20 December 2005, 13:25
New evidence given for Beslan
Witnesses of the Beslan school seizure have told the court about a new detail: electricity which may have powered explosive devices was cut off in the school before the first blast, Gazeta.ru says.
Another hearing of the case of Nurpashi Kulayev, the only detained participant in the Beslan school seizure, occurred in Vladikavkaz, North Ossetia, earlier today.
Alexander Dzasokhov, Ruslan Aushev, Mikhail Gutseriyev, and Alina Levitskii (former education minister of North Ossetia) were to come to the trial to give evidence as witnesses. None of the VIPs did though, so the court confined itself to interrogating one victim.
Ms Fatima Alikov, a journalist with the Beslan-based newspaper Zhizn Pravoberezhia ("Life on the Right Bank"), was called for interrogation.
On 1 September, 2004, Ms Alikov went to make a picture report of the 1 September ceremony at school No 1, which was how she came to be a hostage.
"I had just picked out my camera to take several pictures when I saw a man in a camouflage uniform shooting his submachine gun into the air," Ms Alikov began her story. During the seizure, Fatima ran upstairs to the first floor of the school and dropped her camera and mobile phone there: "I thought they would kill me if they learned I was a journalist."

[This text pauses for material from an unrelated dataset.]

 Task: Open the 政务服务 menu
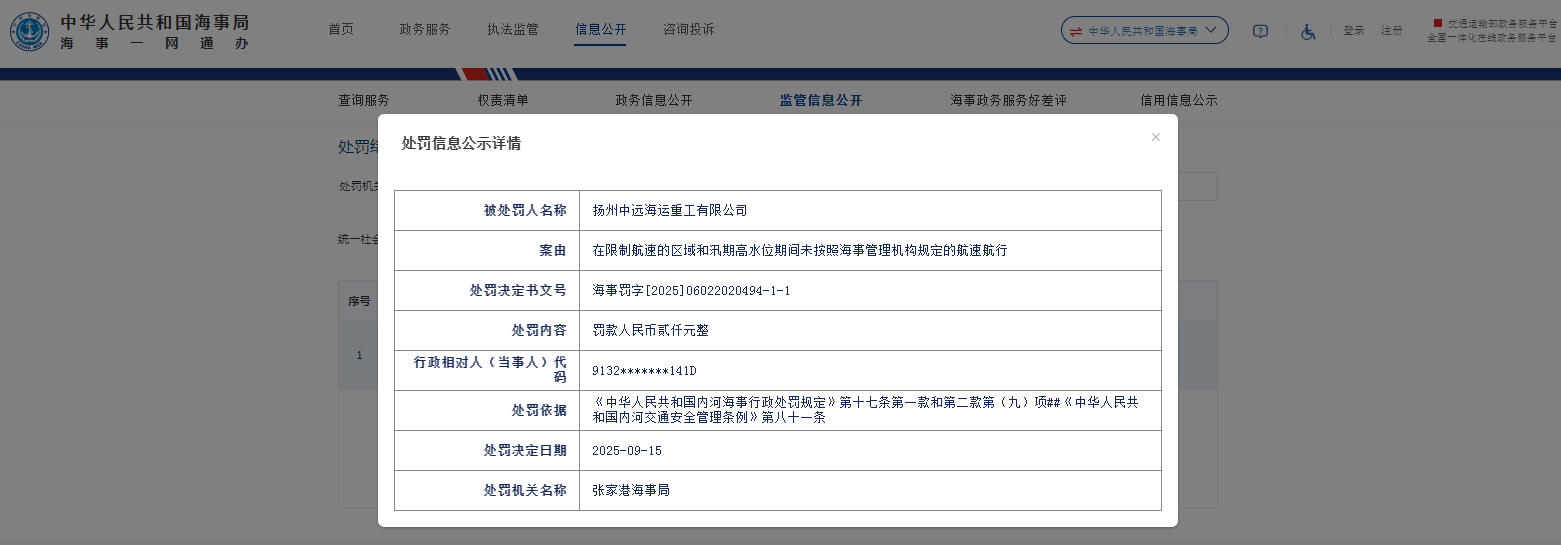(x=425, y=30)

Fatima who has never returned to her work since then told about gunmen's attitude towards hostages: "On the first day, they still treated us relatively good, but on the second day in the gymnasium they watched news which said we were 354 and their attitude became much worse after that. They no longer gave us water and they kept on saying all the time that no one needed us if they reported so. They told us that the water was poisoned. Then they broke out the doors to the checkroom and slept there in turns, and they had water and food in packets."

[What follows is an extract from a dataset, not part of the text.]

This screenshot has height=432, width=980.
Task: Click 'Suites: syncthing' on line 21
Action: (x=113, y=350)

Ms Alikov also remembered one gunman whom she later could not identify among those killed. A big scar across his throat was his distinguishing feature.
There was absolute silence before the blast on 3 September, according to Fatima. Gunmen began to rearrange the chain of explosive devices and some bombs were moved from the floor to window-sills. Feeling bad, Fatima got closer to a window and climbed the window-sill: "When the blast occurred, I fell out the window and ran. I hid between the garages and I was sitting there all the time the battle continued. I was afraid to go out of there. The adjacent wing was also on fire and I thought that gunmen were everywhere and that war began."
A fundamentally new thing in Ms Alikov's evidence was that power had been cut off in the gymnasium shortly before the first blasts. "I was watching Khodov (a gunman) trying to fix the power. The lights went on for a glimpse, and out again. He never managed to fix anything."
When Ms Alikov's interrogation was over, her evidence was supplemented by another victim, Ms Elvira Tuayev. She had already given her evidence, but Ms Alikov's story caused new memories to occur to her. "The matter is that all explosive devices were connected to the ventilation system and the lights really went out shortly before the explosion, which caused panic among the gunmen," Ms Tuayev told the court.
Three hundred and thirty-one people, including 180 children, were killed as a result of the hostage-taking in the school and the onslaught on the building between 1 and 3 September 2004.